So we arrive on the last day - Tuesday, Dec. 31 - on which we can give charitable donations and receive a 2013 deduction on our taxes.
Need ideas? Gifts of appreciated stock or other securities provide significant tax benefits.
By donating stocks, bonds, or other securities, you avoid paying capital-gains taxes when you sell, and instead receive a deduction for the full market value of the security on the date of the transfer to, say, your alma mater. (Shout out to my high school, Archmere Academy in Claymont, and my Ursuline Academy elementary school in Wilmington.)
Especially for high-net-worth investors, charitable gifts of highly appreciated assets make loads of sense.
If you have investments that are now worth less than they cost you, consider selling them and use the proceeds to make a gift. This creates a loss you may be able to deduct from other taxable income, as well as a deduction for the amount of the contribution. The combined deductions may even total more than the value of the investment.
Ask your human resources office for a matching gift form from your employer, and your favorite charity will certify that the gift has been received and return the form to your office.
Before donating through a matching-gift program, find out whether different gift methods - credit card, check, or money order; shop-for-charity; volunteering - result in different matching levels.
To what organizations should you make gifts? Tax-exempt organizations classified as 501(c)(3) organizations are those to which deductible contributions can be made. I prefer the Guidestar database (www.guidestar.org) for research. It is a terrific clearinghouse for nonprofits that includes past tax filings. If it's not in Guidestar, think twice about gifting.

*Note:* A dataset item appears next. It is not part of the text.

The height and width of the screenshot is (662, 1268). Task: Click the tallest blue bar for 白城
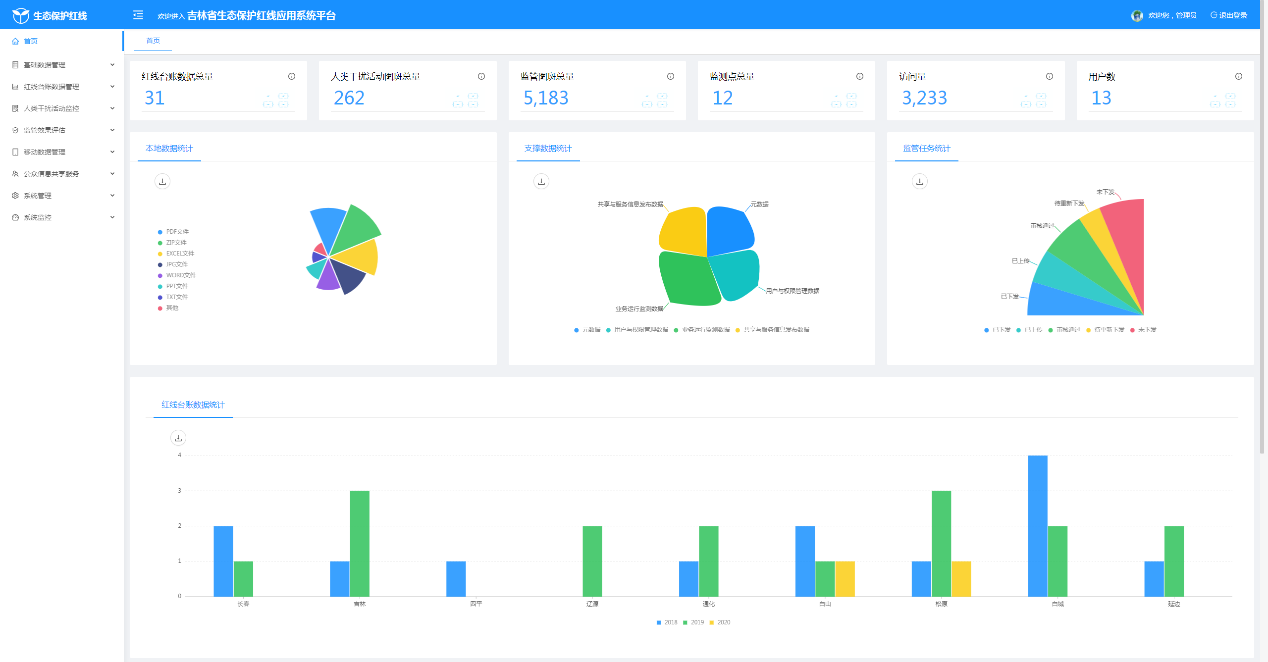tap(1038, 525)
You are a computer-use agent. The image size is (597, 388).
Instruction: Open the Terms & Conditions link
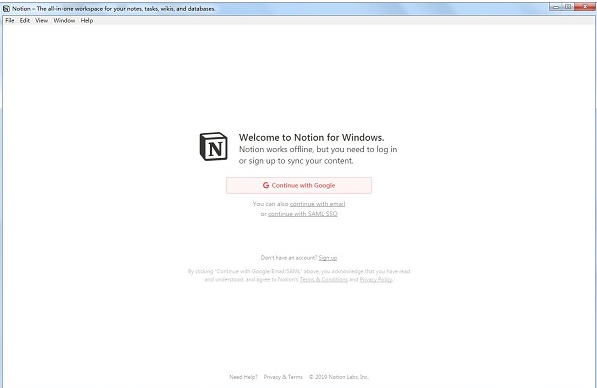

Once you reach age 70½, you are required to take minimum distributions from your retirement plans each year. IRA Charitable Rollovers count toward that.
The IRA Charitable Rollover was extended through Dec. 31, 2013, as a provision of the American Taxpayer Relief Act of 2012. The IRA Charitable Rollover allows individuals age 70½ and older to make direct transfers totaling up to $100,000 a year to 501(c)(3) organizations, without having to count the transfers as income for federal income tax purposes.